__TASK REQUIREMENTS__
Filter these entries down to the lines that hold the word "grid", and show each of them.

__Stored items__
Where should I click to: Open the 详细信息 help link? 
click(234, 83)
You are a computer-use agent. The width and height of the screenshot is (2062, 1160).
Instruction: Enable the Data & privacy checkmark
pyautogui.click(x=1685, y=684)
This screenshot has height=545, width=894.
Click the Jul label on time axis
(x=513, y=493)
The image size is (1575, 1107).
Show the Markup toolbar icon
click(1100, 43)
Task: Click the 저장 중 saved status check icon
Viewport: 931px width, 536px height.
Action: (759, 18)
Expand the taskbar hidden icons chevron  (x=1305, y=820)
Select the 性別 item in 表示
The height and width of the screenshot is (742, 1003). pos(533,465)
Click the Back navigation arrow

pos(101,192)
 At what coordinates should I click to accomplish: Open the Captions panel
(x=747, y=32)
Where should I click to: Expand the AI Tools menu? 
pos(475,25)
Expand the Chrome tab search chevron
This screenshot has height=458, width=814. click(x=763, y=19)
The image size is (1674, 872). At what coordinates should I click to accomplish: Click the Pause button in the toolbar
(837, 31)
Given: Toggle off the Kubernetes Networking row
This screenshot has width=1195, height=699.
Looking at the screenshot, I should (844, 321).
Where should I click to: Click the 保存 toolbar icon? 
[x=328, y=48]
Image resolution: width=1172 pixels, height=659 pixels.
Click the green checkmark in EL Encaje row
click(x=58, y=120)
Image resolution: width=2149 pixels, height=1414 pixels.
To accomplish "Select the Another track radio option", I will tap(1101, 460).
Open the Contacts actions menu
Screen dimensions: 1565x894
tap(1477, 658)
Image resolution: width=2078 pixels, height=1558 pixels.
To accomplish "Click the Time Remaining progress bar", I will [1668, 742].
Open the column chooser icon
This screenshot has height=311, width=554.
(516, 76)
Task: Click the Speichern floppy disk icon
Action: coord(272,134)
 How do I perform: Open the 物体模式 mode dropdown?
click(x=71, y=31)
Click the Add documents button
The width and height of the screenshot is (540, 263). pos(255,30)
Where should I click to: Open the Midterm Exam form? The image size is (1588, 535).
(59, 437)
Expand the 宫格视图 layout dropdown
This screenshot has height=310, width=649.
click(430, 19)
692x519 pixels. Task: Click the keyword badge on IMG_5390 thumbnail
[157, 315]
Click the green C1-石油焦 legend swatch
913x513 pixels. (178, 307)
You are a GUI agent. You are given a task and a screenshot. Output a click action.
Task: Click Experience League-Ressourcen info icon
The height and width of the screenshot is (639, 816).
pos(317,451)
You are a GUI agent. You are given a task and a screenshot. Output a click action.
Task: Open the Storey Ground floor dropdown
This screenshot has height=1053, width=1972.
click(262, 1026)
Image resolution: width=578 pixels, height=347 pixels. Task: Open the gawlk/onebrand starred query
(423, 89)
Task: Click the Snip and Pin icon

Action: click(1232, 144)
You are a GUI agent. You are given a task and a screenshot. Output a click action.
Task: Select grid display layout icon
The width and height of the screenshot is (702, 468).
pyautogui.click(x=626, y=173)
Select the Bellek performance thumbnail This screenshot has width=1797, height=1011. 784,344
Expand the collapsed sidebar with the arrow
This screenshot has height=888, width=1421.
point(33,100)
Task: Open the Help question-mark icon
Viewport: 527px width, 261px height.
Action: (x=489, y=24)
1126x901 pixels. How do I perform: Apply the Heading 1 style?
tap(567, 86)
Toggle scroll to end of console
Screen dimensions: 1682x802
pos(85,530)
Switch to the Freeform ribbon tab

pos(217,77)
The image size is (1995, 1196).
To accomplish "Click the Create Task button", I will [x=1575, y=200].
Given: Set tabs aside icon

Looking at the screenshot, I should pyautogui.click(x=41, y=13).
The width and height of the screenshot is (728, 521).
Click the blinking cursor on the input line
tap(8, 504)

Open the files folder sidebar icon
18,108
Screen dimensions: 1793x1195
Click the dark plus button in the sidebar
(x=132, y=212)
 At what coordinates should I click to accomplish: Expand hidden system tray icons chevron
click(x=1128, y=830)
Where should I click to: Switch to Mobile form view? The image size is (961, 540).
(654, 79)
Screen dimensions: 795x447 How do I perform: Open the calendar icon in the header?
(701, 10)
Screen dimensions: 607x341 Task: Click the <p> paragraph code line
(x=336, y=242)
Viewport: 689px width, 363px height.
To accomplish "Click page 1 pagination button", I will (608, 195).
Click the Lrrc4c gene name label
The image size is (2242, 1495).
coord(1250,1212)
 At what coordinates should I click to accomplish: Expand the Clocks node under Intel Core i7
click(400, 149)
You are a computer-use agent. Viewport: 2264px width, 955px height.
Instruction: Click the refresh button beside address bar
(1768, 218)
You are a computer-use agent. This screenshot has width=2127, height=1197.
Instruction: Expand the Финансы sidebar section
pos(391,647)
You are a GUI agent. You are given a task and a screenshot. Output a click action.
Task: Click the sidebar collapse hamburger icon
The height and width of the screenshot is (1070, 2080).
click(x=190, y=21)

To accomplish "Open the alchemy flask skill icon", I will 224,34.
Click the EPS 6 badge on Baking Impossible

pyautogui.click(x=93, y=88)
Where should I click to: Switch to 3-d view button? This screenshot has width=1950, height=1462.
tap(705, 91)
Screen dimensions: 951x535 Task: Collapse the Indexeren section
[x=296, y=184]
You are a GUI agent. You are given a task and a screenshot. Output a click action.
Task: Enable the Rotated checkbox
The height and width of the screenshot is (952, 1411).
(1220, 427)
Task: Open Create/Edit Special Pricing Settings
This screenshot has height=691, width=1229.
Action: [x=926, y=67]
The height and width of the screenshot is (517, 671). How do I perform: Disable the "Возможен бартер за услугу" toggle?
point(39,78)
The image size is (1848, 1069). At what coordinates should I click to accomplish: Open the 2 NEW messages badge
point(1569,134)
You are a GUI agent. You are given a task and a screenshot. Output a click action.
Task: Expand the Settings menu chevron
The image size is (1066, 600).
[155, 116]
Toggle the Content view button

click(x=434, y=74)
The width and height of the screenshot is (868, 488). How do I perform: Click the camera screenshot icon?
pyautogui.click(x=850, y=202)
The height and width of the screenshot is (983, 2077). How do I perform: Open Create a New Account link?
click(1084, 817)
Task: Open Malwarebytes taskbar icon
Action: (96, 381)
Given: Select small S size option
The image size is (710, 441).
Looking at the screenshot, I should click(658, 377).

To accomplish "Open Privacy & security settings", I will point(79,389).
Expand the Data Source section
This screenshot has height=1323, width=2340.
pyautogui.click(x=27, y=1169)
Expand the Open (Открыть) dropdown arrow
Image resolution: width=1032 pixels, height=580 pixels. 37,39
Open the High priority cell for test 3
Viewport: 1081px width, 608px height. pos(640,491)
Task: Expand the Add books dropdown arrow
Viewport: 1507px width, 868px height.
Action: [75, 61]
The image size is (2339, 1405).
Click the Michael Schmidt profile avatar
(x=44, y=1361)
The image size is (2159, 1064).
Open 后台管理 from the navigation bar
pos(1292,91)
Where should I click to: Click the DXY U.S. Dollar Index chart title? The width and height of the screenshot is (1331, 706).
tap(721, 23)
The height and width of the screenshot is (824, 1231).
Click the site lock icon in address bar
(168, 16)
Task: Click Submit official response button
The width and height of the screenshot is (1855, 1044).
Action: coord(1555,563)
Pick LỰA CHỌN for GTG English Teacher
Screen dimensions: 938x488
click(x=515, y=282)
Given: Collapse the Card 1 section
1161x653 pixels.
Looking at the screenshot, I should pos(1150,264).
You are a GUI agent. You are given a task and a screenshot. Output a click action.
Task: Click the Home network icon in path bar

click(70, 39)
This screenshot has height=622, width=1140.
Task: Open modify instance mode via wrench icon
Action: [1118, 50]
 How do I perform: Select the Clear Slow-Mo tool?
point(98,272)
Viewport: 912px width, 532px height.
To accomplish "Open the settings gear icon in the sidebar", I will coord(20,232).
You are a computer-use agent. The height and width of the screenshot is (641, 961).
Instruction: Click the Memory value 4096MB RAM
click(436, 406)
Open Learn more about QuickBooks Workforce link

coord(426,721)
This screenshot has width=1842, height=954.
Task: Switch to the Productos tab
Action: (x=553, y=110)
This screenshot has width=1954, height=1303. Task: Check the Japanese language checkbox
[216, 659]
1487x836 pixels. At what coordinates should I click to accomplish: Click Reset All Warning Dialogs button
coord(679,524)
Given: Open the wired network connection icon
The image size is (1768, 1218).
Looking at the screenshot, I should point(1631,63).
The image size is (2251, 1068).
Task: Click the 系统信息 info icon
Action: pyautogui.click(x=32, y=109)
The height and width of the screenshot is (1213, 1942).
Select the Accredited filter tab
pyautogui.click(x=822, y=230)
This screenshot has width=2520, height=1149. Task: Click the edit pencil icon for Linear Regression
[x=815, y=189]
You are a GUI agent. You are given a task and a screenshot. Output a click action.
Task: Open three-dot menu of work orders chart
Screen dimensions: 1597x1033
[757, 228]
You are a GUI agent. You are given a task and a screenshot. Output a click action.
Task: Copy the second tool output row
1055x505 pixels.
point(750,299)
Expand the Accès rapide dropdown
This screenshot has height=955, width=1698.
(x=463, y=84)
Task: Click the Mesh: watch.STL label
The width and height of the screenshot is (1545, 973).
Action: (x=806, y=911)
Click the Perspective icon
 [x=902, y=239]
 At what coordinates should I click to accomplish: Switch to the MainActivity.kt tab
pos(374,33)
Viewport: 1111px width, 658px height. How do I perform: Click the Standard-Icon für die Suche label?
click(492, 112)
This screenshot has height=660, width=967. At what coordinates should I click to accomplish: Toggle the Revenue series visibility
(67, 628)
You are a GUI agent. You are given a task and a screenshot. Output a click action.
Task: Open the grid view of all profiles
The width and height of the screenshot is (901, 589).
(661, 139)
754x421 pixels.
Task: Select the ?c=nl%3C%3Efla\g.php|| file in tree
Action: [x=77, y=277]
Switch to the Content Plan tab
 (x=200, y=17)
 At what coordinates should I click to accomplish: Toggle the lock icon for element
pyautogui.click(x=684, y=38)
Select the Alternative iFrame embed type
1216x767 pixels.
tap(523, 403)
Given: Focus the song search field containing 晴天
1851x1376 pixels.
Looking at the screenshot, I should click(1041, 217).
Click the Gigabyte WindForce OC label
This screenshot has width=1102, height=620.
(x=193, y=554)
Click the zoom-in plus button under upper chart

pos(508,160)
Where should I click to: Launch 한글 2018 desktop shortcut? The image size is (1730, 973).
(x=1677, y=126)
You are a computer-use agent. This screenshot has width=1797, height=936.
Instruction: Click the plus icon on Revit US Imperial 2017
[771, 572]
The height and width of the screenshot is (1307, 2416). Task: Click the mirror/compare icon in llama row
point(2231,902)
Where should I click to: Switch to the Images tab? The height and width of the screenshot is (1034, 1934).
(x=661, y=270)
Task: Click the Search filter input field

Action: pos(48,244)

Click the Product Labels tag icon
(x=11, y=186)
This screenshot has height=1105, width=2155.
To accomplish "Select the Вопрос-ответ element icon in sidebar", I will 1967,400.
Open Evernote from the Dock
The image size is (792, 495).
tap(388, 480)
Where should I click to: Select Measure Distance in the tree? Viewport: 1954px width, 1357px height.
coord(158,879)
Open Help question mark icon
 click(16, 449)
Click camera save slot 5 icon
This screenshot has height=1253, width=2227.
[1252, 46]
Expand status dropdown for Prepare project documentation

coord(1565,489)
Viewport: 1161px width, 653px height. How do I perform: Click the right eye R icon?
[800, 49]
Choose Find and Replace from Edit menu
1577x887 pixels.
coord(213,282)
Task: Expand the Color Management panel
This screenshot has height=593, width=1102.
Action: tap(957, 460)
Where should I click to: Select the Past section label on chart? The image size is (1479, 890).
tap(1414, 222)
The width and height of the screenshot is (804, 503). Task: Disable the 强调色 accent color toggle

__EXERCISE OUTPUT__
Task: Select grid display layout icon
Task: Open the grid view of all profiles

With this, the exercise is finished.